His fine? P350 (about $6.43), which would have been the family's meal ticket for two days. 

Brocales said he has no choice but to pay the fine because he cannot drive without a license. 

18 hours of work for loose change
Unfortunately, JR Brocales was fined P350 for violating the coding scheme. He said on June 20, 2022 that he did not have a choice as skipping duty would force him to take another debt. Anna Cerezo, ABS-CBN News

“Bumiyahe ako maaga. Kasalanan ko. Dapat 7 pa eh. Umalis ako biyahe 4. Nakiusap ako, hirap buhay. Wala, dirediretso sulat sa ticket,” he recounted his apprehension.

(I hit the road early. It's my fault. I should have gone out starting 7 a.m., but I left 4 a.m. I appealed to the enforcer, and said that life has really been hard. But it fell on deaf ears, and the enforcer was very quick in issuing me the ticket.) 

He went on: “Kita ko ng isang araw yung P350. Pag-ipunan ko na lang, P100 sa isang araw. 'Di pwede palampasin, mawalan ka lisensya.”

(The P350 fine is my earning for a day. I hope to recoup that by trying to earn an extra P100 per day in the coming days. I just can't surrender my license.)

Skipping work is not an option, he said as he would be forced to take on more debt. 

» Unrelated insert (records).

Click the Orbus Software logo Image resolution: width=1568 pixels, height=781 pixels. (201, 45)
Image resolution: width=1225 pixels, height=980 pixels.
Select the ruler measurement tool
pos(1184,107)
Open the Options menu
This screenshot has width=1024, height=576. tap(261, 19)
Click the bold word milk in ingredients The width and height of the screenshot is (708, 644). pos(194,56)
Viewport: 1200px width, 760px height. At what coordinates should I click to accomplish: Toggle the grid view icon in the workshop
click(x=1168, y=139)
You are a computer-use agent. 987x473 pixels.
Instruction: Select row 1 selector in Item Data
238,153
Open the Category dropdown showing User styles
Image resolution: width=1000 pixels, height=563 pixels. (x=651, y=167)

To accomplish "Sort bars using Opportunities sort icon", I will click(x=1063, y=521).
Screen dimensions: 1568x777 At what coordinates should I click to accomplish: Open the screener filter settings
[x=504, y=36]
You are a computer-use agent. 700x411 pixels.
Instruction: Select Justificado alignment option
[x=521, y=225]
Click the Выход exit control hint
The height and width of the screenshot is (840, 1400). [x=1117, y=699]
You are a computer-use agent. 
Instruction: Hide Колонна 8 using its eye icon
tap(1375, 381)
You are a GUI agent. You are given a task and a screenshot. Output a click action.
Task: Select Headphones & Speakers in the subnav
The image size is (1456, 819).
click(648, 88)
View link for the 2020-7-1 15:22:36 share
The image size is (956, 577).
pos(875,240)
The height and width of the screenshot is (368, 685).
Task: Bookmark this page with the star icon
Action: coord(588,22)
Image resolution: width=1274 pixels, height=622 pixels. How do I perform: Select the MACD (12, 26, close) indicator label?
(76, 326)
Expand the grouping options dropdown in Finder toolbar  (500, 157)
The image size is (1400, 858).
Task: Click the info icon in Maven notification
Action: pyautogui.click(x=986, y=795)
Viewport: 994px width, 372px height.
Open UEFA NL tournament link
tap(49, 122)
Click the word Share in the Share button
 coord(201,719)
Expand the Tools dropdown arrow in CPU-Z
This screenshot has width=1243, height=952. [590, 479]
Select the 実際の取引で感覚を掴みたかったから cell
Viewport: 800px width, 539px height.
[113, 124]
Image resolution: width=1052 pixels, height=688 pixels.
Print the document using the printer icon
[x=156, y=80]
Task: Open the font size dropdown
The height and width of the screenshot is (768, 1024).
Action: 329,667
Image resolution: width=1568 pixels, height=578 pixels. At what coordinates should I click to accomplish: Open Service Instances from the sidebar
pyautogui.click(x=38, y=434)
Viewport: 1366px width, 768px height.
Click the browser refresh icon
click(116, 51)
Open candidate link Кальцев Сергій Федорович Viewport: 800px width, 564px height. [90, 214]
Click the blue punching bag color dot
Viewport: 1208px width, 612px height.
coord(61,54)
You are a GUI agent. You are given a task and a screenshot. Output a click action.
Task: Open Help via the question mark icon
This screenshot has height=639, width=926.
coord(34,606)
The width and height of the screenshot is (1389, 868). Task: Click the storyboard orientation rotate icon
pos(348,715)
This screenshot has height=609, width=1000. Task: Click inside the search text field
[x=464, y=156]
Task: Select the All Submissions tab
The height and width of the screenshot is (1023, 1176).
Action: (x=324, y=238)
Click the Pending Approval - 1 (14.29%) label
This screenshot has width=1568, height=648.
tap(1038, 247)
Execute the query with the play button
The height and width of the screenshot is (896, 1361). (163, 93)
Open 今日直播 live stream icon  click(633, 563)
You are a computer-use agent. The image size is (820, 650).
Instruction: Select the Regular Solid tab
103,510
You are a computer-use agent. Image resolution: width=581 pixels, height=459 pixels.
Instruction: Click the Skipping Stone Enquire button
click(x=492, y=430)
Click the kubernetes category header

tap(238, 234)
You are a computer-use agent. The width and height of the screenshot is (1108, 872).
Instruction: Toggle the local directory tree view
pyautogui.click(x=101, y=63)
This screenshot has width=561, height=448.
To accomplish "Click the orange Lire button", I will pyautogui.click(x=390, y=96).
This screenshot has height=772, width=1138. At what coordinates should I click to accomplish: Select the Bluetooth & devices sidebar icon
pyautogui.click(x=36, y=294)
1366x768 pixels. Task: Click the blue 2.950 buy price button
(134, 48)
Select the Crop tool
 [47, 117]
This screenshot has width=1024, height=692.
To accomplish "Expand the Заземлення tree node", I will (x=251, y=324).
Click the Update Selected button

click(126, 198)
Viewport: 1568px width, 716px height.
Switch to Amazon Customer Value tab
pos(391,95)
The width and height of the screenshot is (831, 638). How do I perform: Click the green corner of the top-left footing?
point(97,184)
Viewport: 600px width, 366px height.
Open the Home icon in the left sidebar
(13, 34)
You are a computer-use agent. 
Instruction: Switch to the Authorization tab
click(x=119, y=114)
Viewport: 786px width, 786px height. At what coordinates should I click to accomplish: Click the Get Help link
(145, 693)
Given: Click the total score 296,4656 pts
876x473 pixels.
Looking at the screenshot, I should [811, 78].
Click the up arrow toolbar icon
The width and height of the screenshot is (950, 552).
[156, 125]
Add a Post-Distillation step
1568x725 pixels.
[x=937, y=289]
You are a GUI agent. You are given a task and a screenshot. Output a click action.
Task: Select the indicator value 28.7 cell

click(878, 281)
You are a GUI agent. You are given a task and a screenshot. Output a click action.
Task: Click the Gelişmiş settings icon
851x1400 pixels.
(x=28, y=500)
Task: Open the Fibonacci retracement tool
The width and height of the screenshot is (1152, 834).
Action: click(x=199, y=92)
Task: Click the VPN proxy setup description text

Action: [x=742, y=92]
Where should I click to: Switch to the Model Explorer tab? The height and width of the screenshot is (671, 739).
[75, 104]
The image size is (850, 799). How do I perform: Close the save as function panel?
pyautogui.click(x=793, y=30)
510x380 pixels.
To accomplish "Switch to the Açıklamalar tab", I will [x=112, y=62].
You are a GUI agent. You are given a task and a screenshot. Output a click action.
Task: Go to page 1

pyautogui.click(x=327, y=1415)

“Kinabukasan, mangungutang 'pag di ako bumiyahe ngayon para pang budget bukas,” he said. 

(If I don't ply today, I need to borrow money for our expenses tomorrow.)

It's a hard choice for drivers like Singko and Brocales. 

With price of diesel likely to surpass P100 a liter this year, these drivers fear not just the dwindling of their earnings but the possibility that their families would be forced to live on the streets.